A volta do preço do petróleo tipo Brent para acima de US$ 100 o barril levou a defasagem do diesel nas refinarias da Petrobras ao patamar de 72%, segundo a Associação Brasileira dos Importadores de Combustíveis (Abicom), aumentando a pressão para um aumento dos preços da estatal.
Também existe uma pressão para que a companhia aumente as importações de diesel, cujos preços estão elevados no mercado internacional por conta do fechamento do Estreito de Ormuz. Segundo a Abicom, as janelas de importação estão fechadas há 59 dias, no caso do diesel, e há 16 dias, no caso da gasolina. O mercado brasileiro depende entre 20% e 30% das importações de diesel.
Para equiparar os preços internos do diesel ao mercado internacional, a Petrobras deveria reajustar o diesel em R$ 2,34 por litro, depois de 312 dias sem alteração.
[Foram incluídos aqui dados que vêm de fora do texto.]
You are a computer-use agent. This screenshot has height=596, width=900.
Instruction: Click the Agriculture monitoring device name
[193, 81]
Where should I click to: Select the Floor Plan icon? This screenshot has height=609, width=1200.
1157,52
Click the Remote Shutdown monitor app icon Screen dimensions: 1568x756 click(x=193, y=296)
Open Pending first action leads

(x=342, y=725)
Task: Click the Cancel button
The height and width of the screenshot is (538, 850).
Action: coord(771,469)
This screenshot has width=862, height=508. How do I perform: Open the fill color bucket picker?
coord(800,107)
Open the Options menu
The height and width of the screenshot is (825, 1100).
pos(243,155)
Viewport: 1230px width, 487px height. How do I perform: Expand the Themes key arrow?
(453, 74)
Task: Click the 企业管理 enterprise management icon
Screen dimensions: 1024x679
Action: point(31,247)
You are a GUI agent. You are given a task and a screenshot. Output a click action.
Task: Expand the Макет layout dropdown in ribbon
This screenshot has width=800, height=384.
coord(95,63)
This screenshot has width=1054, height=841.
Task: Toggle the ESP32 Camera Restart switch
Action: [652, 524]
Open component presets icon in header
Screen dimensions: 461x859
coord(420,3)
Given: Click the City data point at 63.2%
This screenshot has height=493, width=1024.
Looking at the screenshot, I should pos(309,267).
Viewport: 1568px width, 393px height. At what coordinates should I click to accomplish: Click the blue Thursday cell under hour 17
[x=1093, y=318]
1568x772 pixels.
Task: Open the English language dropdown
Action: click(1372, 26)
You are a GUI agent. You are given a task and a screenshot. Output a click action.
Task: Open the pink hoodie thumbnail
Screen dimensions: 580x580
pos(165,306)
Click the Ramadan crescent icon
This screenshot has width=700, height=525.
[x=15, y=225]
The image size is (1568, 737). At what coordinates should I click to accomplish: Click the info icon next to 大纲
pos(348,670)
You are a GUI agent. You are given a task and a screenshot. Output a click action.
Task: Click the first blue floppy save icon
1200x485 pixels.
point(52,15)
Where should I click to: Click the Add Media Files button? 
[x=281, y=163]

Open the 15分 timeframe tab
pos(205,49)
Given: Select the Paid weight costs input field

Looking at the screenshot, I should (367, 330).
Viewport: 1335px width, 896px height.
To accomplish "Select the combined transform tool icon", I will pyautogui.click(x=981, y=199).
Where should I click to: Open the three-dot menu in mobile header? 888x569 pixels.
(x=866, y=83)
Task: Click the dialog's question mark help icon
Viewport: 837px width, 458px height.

No caso da gasolina, a defasagem era de 43% e o aumento seria de R$ 1,10 por litro, segundo a Abicom.
A estatal, porém, não deve repassar toda a volatilidade externa para o mercado interno. Medidas anunciadas ontem pelo governo deram um alívio para a empresa, que já confirmou que vai aderir ao programa de subvenção do diesel. Por outro lado, a companhia terá um impacto negativo com a alíquota de exportação de petróleo, também no pacote do governo, que deve compensar os subsídios ao diesel para a União.